[The White House] July 26, 1947
Dear Bess:
This is turnip day and Nellie Noland's birthday. I sent her a telegram--did not refer to turnip day. My old baldheaded uncle, Harrison Young, told me that July 26 was the day to sow turnips--sow them "wet or dry, twenty-sixth of July." In 1901 he went to the seed and hardware store in Belton and stated to the proprietor, Old Man Mosely, a North Carolinian, that he wanted six bushels of turnip seed--enough to sow the whole county to turnips. Mr. Mosely asked him what he expected to do with so much seed. My old uncle told him that it was his understanding that turnips are 90 percent water. Nineteen hundred one was the terribly dry year. Therefore if the whole farm were planted to turnips maybe the drought would be broken.
You and I graduated that year from high school and I spent quite some time on the farm, then Tasker Taylor was drowned in the Mo. River, just above the Independence pumping station, and I became a timekeeper for L.J. Smith's railroad construction outfit. That experience was very useful to me when those R.R. hearings were going on.

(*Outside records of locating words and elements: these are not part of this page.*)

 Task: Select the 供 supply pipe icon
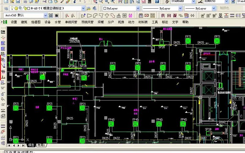click(163, 16)
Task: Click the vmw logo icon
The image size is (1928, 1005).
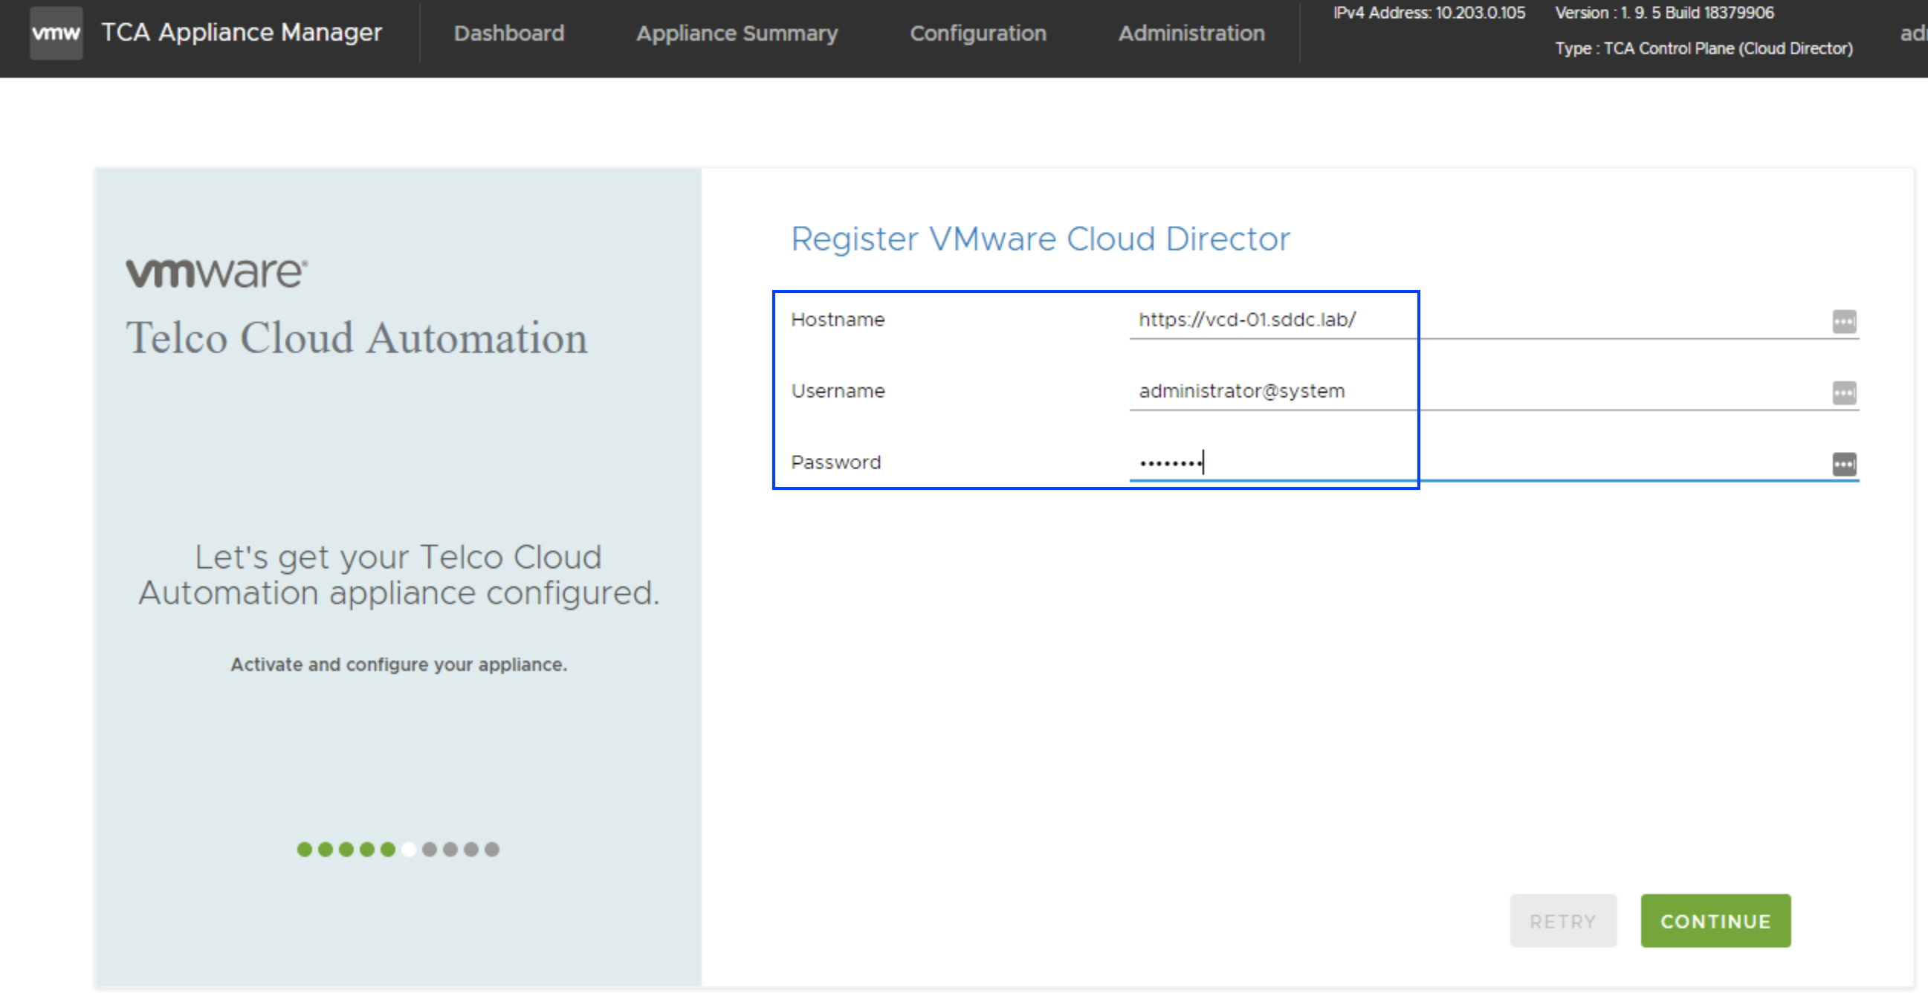Action: click(x=55, y=33)
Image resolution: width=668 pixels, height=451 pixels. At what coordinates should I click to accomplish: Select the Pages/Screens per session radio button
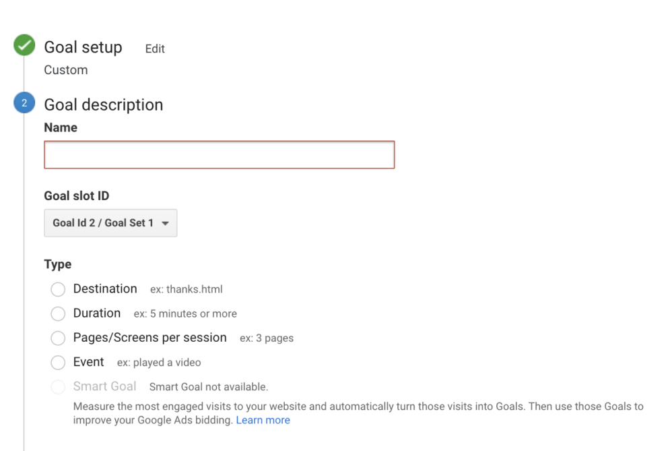[x=59, y=338]
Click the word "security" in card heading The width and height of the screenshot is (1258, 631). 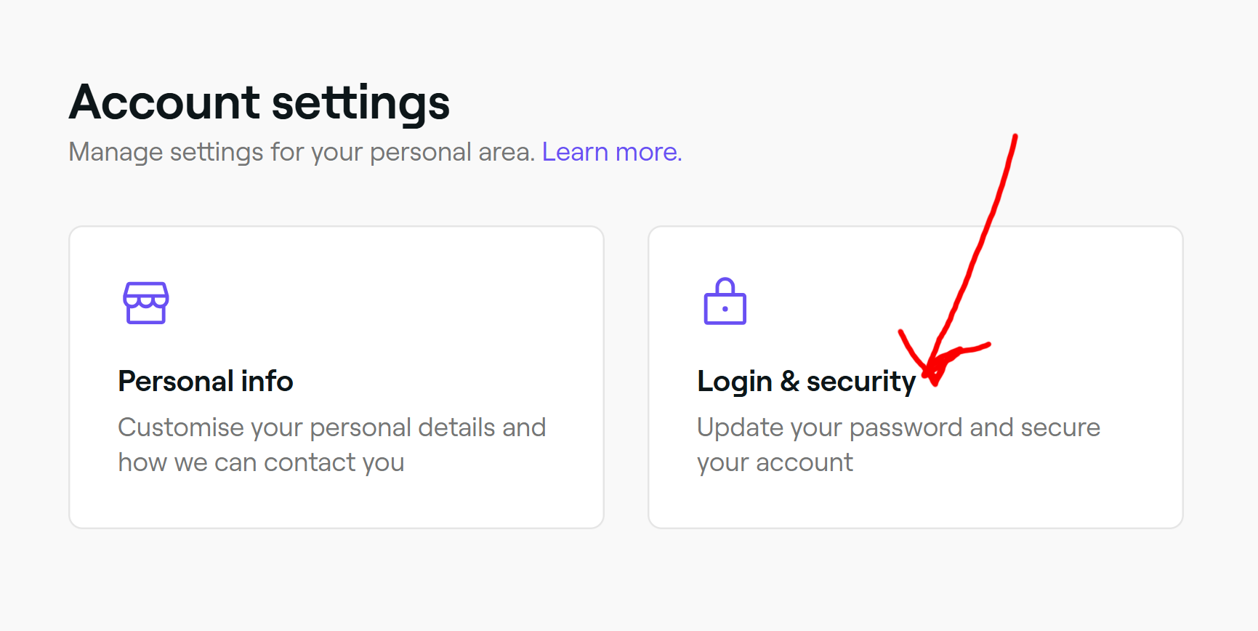(x=861, y=382)
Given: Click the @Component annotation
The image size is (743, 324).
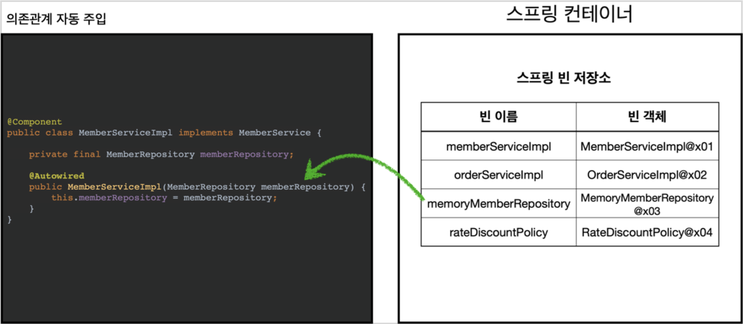Looking at the screenshot, I should tap(34, 122).
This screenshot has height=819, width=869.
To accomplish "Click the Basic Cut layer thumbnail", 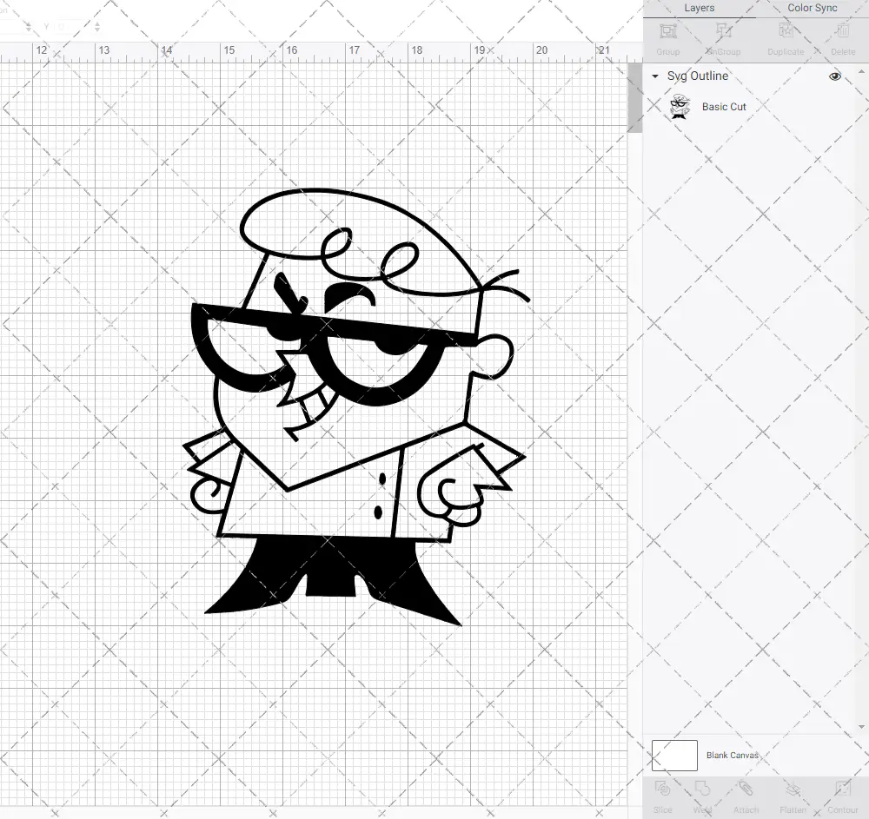I will click(x=680, y=106).
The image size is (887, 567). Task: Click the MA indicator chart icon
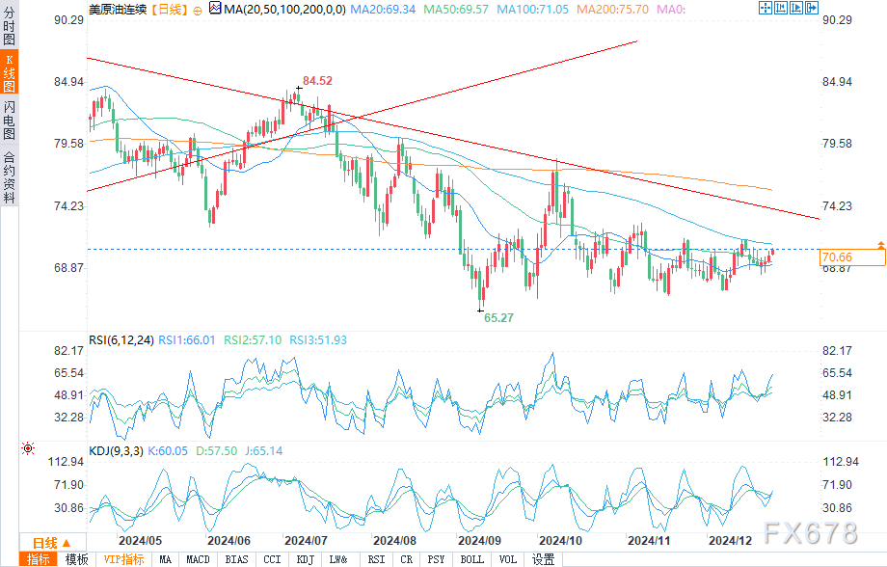point(215,9)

You see age is creeping up on me. Mamma is ninety-four and a half because she never lived in the past. I'll never be ninety-four and a half but I'm not going to live in yesterday either.
Dr. Graham went out today and is to call me tonight. So, I may run in on you Sunday. But I should clean up these bills before I leave. Hope all the family are in good health. Give my "baby" a kiss.